**WHAT IS NEEDED**
Write out the material again, replacing "pixels" with "px" everywhere and leaving everything else as it is. Omit the pictures.

━━━━━━━━━━━━━━━━━━━━

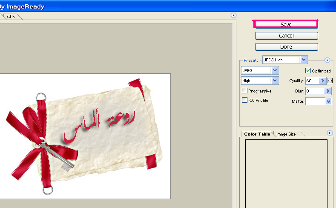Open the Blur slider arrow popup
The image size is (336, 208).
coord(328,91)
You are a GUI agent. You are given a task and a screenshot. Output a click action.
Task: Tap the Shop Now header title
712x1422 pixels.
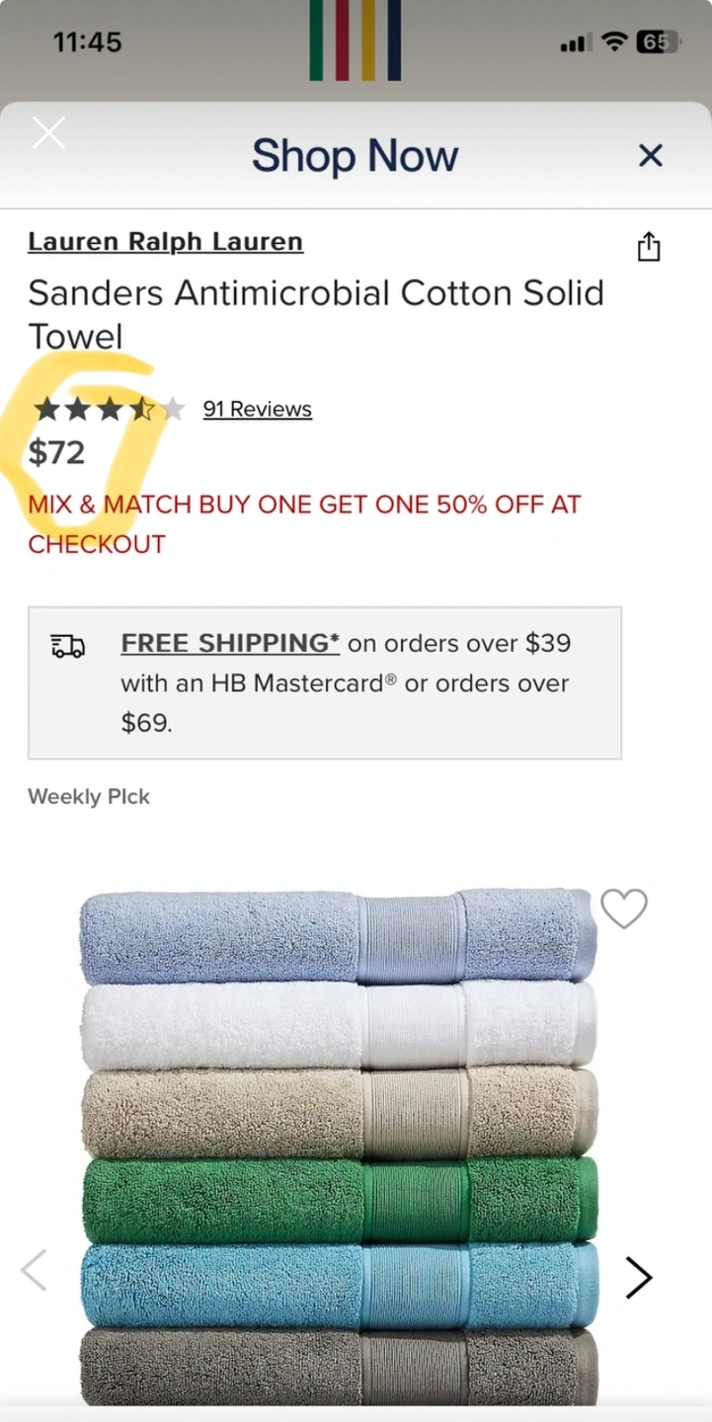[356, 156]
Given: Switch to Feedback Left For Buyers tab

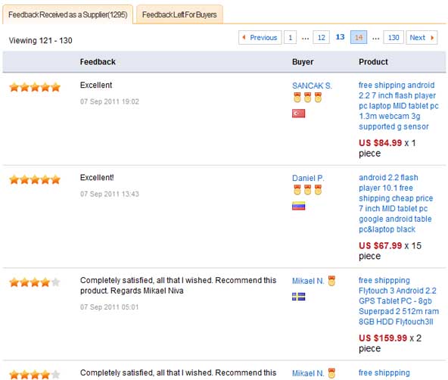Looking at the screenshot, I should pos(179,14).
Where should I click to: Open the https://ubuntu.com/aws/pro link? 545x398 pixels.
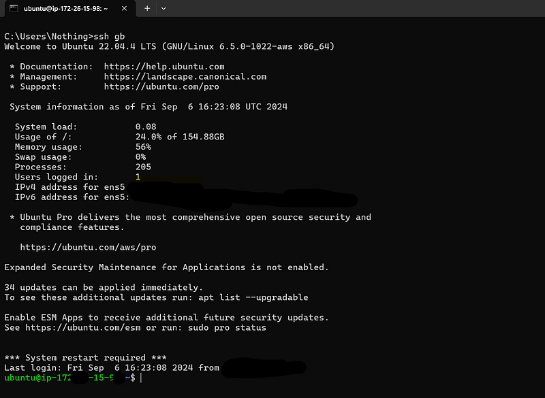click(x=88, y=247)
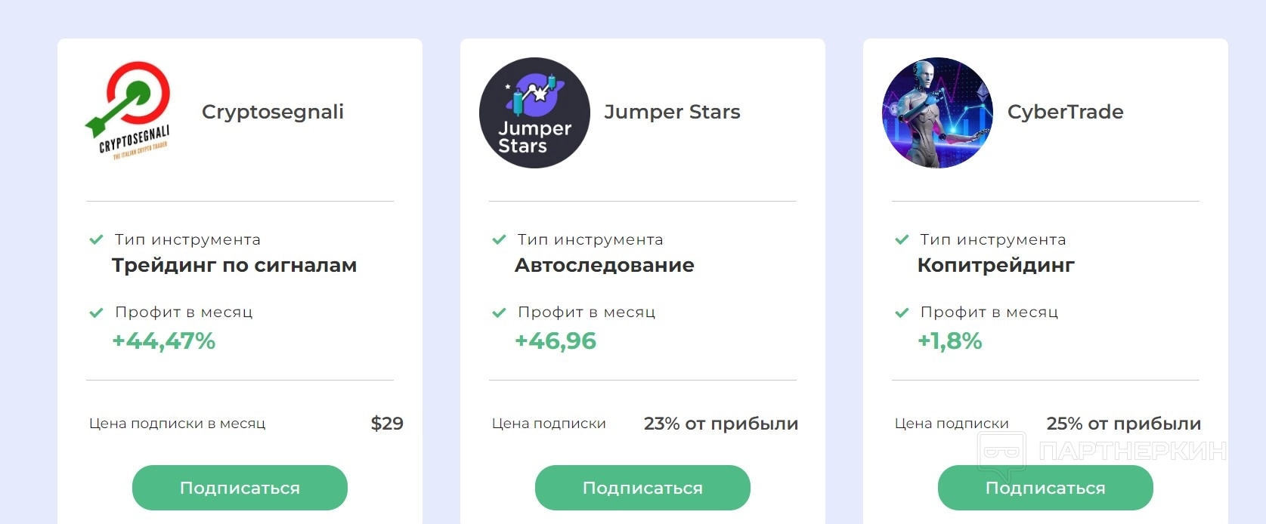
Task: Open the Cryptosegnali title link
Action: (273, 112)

━━━━━━━━━━━━━━━━━━━━

**THE ANSWER**
Open the Blur slider arrow popup
The image size is (336, 208).
coord(328,91)
You are a GUI agent. You are given a task and a screenshot. Output a click action.
Task: Tap the Shop Now header title
712x1422 px.
[356, 156]
Given: Switch to Feedback Left For Buyers tab

Looking at the screenshot, I should pos(179,14).
Where should I click to: Open the https://ubuntu.com/aws/pro link? 545x398 px.
click(x=88, y=247)
Task: Open the Cryptosegnali title link
Action: (273, 112)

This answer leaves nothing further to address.